Obloodyhell, you say "The frenzy of buying jacks up real prices as the cheap and easy money goes after good deals."
Housing prices have been rising for decades. When did it suddenly become a "good deal"? Normally, a good deal is when the price falls. Buying a $500,000 house that was worth $100,000 20 years ago may not be a "good deal," unless you know it's going higher.
Anyway, I was talking about the real economy. Perhaps, you didn't notice the homebuilding boom. Obviously, people who couldn't really afford to buy houses (e.g. no income) were able to buy them. "Real money" is a lot easier to create than real houses. If there weren't too many houses, why did homebuilders scale back sharply in building them, why are they being foreclosed, and why are prices falling?
Perhaps, you believe bubbles can expand forever, getting larger and larger, just by printing money, or you believe the Fed printed too much money and therefore created too many houses. Is 6% nominal growth too high? Is closing the output gap a wrong policy?
Funny, it is possible that Walmart's Economic Stimulus Plan created more permanent jobs than President Obama's stimulus package.
Houses became a "good deal" when there were too many houses. Lower income Americans were able to buy houses they couldn't afford when there were too many houses, not when there were too few. The "cheap credit" also came from capital creation, including efficiencies in production, and foreign capital inflows.
After Hurricane Katrina, Bush wanted Greenspan to stop the tightening cycle for a while. However, Greenspan continued to raise the Fed Funds Rate 25 basis points at each meeting.
As of November 1, 2009, Walmart has not changed their support for nationalized healthcare that they stated on July 16:
"We are pleased that Walmart, Service Employees International Union and Center for American Progress can support three essential elements that should be included in any health care reform legislation--an employer mandate, strong efficiency provisions and a 'trigger' mechanism to ensure cost reductions.
"At Walmart, we believe in shared responsibility and support an employer mandate that is broad and fair. We believe the mandate should cover as many businesses as possible, and cover part-time as well as full-time employees. Any alternative to an employer mandate should not create barriers or disincentives to hiring workers with disabilities, entry level employees, or people from low income families.
"We are entering a critical time where those of us who will be asked to pay for health care reform will have to make a choice on whether to support this legislation. The choice will require employers to consider the trade off of a coverage mandate and higher taxes for the promise of a reduction in health care cost increases. We also believe that a mandate must be accompanied by provisions that will reduce health costs and dramatically improve the value we get for our health care dollar.

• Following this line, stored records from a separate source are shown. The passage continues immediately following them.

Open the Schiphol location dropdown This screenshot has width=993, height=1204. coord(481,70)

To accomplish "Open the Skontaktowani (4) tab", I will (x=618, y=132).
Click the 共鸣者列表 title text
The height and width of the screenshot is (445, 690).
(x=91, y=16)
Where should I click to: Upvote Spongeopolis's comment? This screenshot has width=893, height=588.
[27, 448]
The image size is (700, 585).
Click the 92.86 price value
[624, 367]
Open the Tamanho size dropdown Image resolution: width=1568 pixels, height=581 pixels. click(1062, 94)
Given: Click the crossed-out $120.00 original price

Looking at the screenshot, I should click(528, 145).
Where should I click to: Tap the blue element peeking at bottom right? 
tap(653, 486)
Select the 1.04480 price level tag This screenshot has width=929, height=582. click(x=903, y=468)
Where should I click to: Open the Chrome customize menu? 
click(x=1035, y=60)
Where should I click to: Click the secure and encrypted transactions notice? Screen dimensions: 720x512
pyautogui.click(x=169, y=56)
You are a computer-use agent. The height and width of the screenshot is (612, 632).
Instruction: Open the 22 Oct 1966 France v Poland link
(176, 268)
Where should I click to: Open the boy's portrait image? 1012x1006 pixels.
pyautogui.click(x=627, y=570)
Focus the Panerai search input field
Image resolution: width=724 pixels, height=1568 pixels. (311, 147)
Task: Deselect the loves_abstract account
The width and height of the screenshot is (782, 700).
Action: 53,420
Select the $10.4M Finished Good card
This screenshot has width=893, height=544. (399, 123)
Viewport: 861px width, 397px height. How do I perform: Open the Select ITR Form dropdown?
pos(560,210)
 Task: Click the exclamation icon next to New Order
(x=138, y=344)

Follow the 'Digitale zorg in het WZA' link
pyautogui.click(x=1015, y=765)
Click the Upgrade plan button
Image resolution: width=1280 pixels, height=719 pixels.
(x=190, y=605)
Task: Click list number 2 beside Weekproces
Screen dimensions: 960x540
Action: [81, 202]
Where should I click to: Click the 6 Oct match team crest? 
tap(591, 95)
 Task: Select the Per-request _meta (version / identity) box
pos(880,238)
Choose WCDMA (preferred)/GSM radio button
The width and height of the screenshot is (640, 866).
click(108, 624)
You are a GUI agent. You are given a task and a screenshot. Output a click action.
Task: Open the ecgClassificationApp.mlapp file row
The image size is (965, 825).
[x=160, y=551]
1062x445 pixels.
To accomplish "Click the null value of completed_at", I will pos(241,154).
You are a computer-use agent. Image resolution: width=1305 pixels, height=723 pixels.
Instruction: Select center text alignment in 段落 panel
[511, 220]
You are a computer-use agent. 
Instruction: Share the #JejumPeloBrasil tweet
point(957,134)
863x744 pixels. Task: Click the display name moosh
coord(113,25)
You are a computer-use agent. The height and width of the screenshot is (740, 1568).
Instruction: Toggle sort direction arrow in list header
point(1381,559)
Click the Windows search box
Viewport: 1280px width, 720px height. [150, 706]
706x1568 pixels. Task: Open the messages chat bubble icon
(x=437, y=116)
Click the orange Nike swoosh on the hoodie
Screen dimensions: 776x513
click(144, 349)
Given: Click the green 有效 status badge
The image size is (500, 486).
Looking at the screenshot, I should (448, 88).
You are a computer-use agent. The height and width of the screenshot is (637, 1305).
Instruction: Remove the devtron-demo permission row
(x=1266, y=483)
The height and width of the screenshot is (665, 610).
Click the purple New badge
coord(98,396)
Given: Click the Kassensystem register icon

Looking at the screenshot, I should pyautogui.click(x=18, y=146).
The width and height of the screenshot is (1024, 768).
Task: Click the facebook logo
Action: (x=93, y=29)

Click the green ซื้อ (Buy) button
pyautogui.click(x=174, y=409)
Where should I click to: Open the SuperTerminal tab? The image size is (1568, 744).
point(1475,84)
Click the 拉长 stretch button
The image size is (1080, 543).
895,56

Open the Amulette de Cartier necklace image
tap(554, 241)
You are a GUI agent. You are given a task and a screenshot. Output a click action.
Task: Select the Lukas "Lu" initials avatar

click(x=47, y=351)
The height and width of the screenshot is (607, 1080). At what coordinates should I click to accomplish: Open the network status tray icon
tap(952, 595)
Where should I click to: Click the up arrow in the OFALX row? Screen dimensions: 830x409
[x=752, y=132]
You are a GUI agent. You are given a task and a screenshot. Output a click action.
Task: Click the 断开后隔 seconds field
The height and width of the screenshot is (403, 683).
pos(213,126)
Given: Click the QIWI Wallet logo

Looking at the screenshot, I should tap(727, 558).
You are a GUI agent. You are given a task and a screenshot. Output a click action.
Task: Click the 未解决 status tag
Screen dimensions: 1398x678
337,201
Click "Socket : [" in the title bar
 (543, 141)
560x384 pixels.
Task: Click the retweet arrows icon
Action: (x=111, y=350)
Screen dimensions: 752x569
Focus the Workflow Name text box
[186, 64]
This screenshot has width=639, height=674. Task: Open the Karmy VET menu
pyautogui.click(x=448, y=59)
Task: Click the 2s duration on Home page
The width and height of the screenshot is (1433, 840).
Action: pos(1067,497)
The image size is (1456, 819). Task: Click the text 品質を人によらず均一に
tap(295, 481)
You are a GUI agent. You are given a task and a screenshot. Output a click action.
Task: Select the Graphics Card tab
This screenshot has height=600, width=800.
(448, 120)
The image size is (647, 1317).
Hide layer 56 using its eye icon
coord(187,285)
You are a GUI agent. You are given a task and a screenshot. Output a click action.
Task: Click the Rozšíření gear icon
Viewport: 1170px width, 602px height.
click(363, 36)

(Source: Walmart Statement Regarding Health Care Reform
Last Updated: Thursday, July 16, 2009)
Employer mandates, higher taxes, and throwing in with the thugs from SEIU. Oh yes, that's quite an economic stimulus plan Walmart has.
":Walmart produces enormous earnings but adds nothing to U.S. Profits and Savings"
That isn't true. Retailing doesn't create as much wealth as manufacturing or agriculture, for example, but it does contribute.
Retailers add value to the products they sell by holding large quantities in inventory so we can buy what we need as we need it. Much the same can be said for transportation -- a product isn't worth much to me if it's across the country in California. When a trucker transports it to New York, its value has increased dramatically.
Wealth creation consists in a long chain of events and processes; we mustn't be overly purist and limit it to actually digging something out of the ground.